Children Help Children through Humanitarian Aid Donations
By Philip M. Volmar, Church News and Events
“All of us have been touched with feelings of sympathy for others we don’t even know.” —President Henry B. Eyring, First Counselor in the First Presidency
When a magnitude 9.0 earthquake triggered a tsunami in March 2011 that caused an estimated $309 billion USD in damage in Japan, an unlikely consequence was that it affected children on both sides of the Pacific Ocean—but in different ways.
In Seattle, Washington, USA, students in Camille Churchill’s kindergarten-through-sixth-grade class at White Center Heights Elementary School were “shocked” and moved to compassion when they saw before-and-after pictures of the tsunami’s aftermath, Ms. Churchill said.
“Before, it looked like a green palace,” said Angel C., 11, a student in Ms. Churchill’s class. “After, it looked like burnt coal.”
Ms. Churchill’s students wanted to help by donating money. However, many of the students and their families face economic challenges. Some 93 percent of the students qualify for free or reduced lunches.
But remembering their school’s motto for each student to “be a scholar, be thoughtful, be a community, and make a difference,” the children on the student council voted to donate despite their financial challenges.
The students asked their parents, overturned couch cushions, and even broke their piggy banks to gather as much money as they could. After several students forfeited recess time to count the collected change, the result wasn’t what anybody expected. The students had raised $1,150.50 USD.
“As a staff, we were all quite floored by that,” recounted Ms. Churchill.
“But we had taught that the children are part of a worldwide community and that their efforts would make a difference in Japan. And they believed it.”
The student council voted to donate all of the funds to Latter-day Saint Charities, a Church welfare initiative, because 100 percent of cash donations to the charities go directly to humanitarian causes.
Students in Ms. Churchill’s class even declined a pizza party they earned for being the top fundraising class because money from their donation would have been used to pay for the pizza.

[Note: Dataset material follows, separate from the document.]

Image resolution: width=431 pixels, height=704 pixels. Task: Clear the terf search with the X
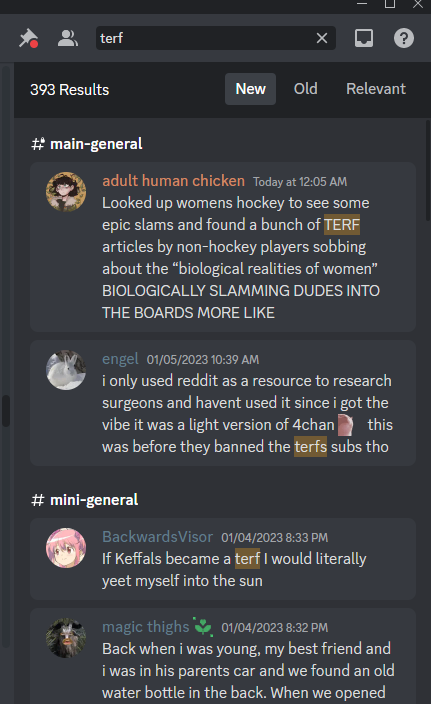(x=321, y=38)
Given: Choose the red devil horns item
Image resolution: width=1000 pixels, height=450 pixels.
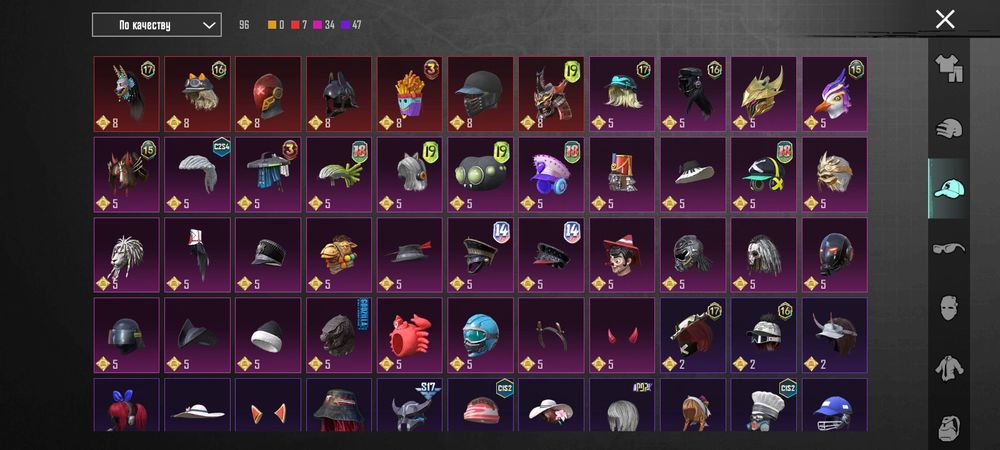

“I thought twice before wasting my money on other stuff I don’t need,” Angel said, “and I preferred to give my money to Japan because I felt sorry for them.”
Instances where children are helping children aren’t just happening in Seattle, nor are kids just helping those in Japan. At another school, educators are teaching children the merits of humanitarian aid and are often fostering greater citizenship and compassion while they’re at it.
In Rexburg, Idaho, USA, Juli Lauritsen, a fifth-grade teacher at Madison Middle School, said that last year her 1,100-student school raised $2,300 USD in three days. Their donation went to help the 2010 Haiti earthquake victims—including children.
“I truly believe children want to help if you give them a way,” Ms. Lauritsen said. “People come through when you give them a venue, because they want to help.”
This year, Madison Middle School hosted a “Walk-for-Japan” event where students, sponsored by family, friends, and community members, walked laps around a local park, with each lap counting as a one-dollar pledge. Holding up signs that read “We love Japan” and walking three miles each, the students raised more than $13,000 to donate to Latter-day Saint Charities for use in Japan.
After the school’s donation, Ms. Lauritsen said, “My hope is [that the children] will have a solid base in what’s right and what’s humane for people when they leave my room.”
The attitude demonstrated by the Madison Middle and White Center Heights students and teachers, as well as many others around the world, corresponds with that of the Nephites, when, in the Book of Mormon, “they did impart of their substance, every man according to that which he had.”
Mormon wrote that the Nephites gave “to the poor, and the needy, and the sick, and the afflicted” and “were liberal to all, both old and young, both bond and free, both male and female, whether out of the church or in the church, having no respect to persons as to those who stood in need.”
In modern times, President Henry B. Eyring of the First Presidency also taught about opportunities to do good for others. In his April 2011 conference address he said, “All of us have been touched with feelings of sympathy for others we don’t even know.”
He continued, “As you heard reports of the waves rushing across the Pacific after the earthquake in Japan, you felt concern for those who might be hurt.”
Latter-day Saint Charities, the humanitarian arm of the Church, helps those in need by donating relief supplies, providing employment and job training, offering vision and neonatal services, and responding to urgent needs caused by natural disasters.
When a catastrophe occurs, Latter-day Saint Charities uses its funds to send food, clothing, medical supplies, and other emergency relief assistance to help suffering victims of all faiths and nationalities.
“Children naturally think about one another and are more inclined to reach out and help . . . someone in need when given an opportunity,” said Ron Taylor, communications manager for LDS Philanthropies.
Since 1985, Latter-day Saint Charities has given aid to 178 nations, or approximately 91 percent of the world’s countries.
Cash donations to Latter-day Saint Charities can be made online at ldsphilanthropies.org/humanitarian-services. In addition, hygiene, school, or newborn kits, among other needed items, may be assembled locally for distribution either locally or abroad.